By "surface bundle over a surface" I mean a compact, oriented 4-manifold $X$ which is the total space of an oriented fiber bundle $X\to B $ over an oriented 2-manifold $B$. Assume that the signature of the 4-manifold $X$ is non-trivial.

Conjecture 1: $X$ and $B$ can be given complex structures such that the map $X \to B$ is holomorphic.

Conjecture 2: $X$ and $B$ can be given the structure of complex algebraic varieties such that the map $X \to B$ is algebraic.

Question: Are the above conjectures true? If not, can you provide a counter example?
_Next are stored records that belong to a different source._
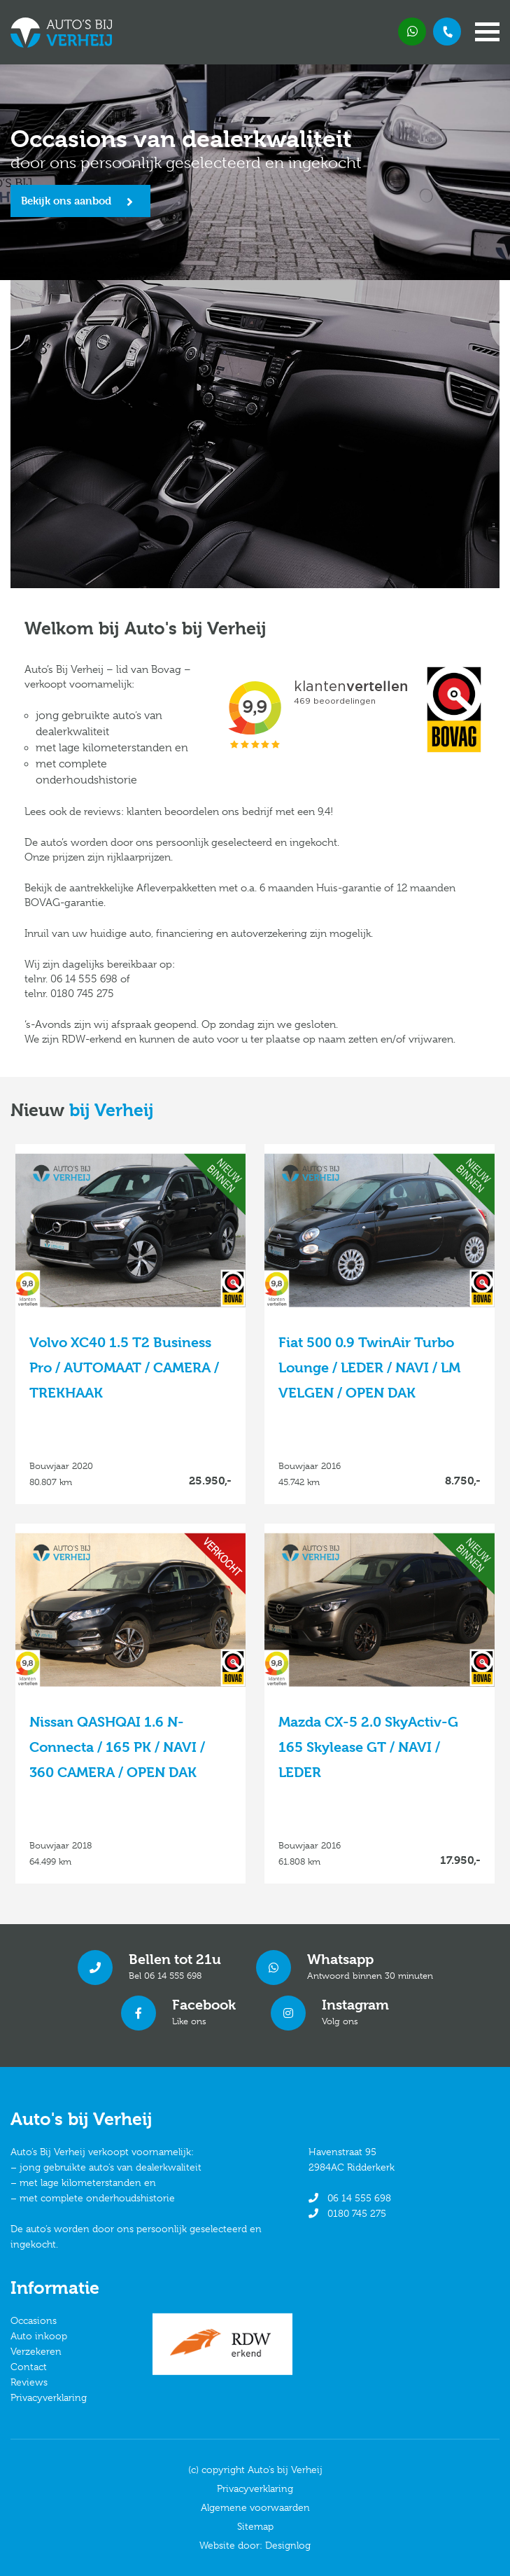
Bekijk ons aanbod (66, 200)
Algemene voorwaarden (255, 2507)
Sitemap (255, 2526)
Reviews (29, 2382)
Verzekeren (36, 2351)
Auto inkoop (38, 2335)
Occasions (33, 2320)
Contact (28, 2366)
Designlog (288, 2545)
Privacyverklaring (48, 2397)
Background: The bundle $X\to B$ induces a map $f:B \to M_g$ where $M_g$ is the moduli space of curves and $g$ is the genus of the fiber. The signature of $X$ is given by

$$\sigma(X) = 4\int _B f^*(\lambda)$$

where $\lambda$ is the first Chern class of the Hodge bundle. Since the signature of $X$ is non-zero, the map $f$ is non-trivial in homology and one might hope that an argument along the following lines is true: Find a representative $\tilde{f}$ in the same homotopy class as $f$ which has minimal energy. Using the fact that $M_g$ has a hyperbolic metric ($g>2$ since $\sigma(X)\neq 0$), prove this minimal energy map is holomorphic or even algebraic. $\tilde{f}$ provides $X$ with the desired structure.

This question is a variant on this recent question: A four-dimensional counterexample? the counter example given there has zero signature.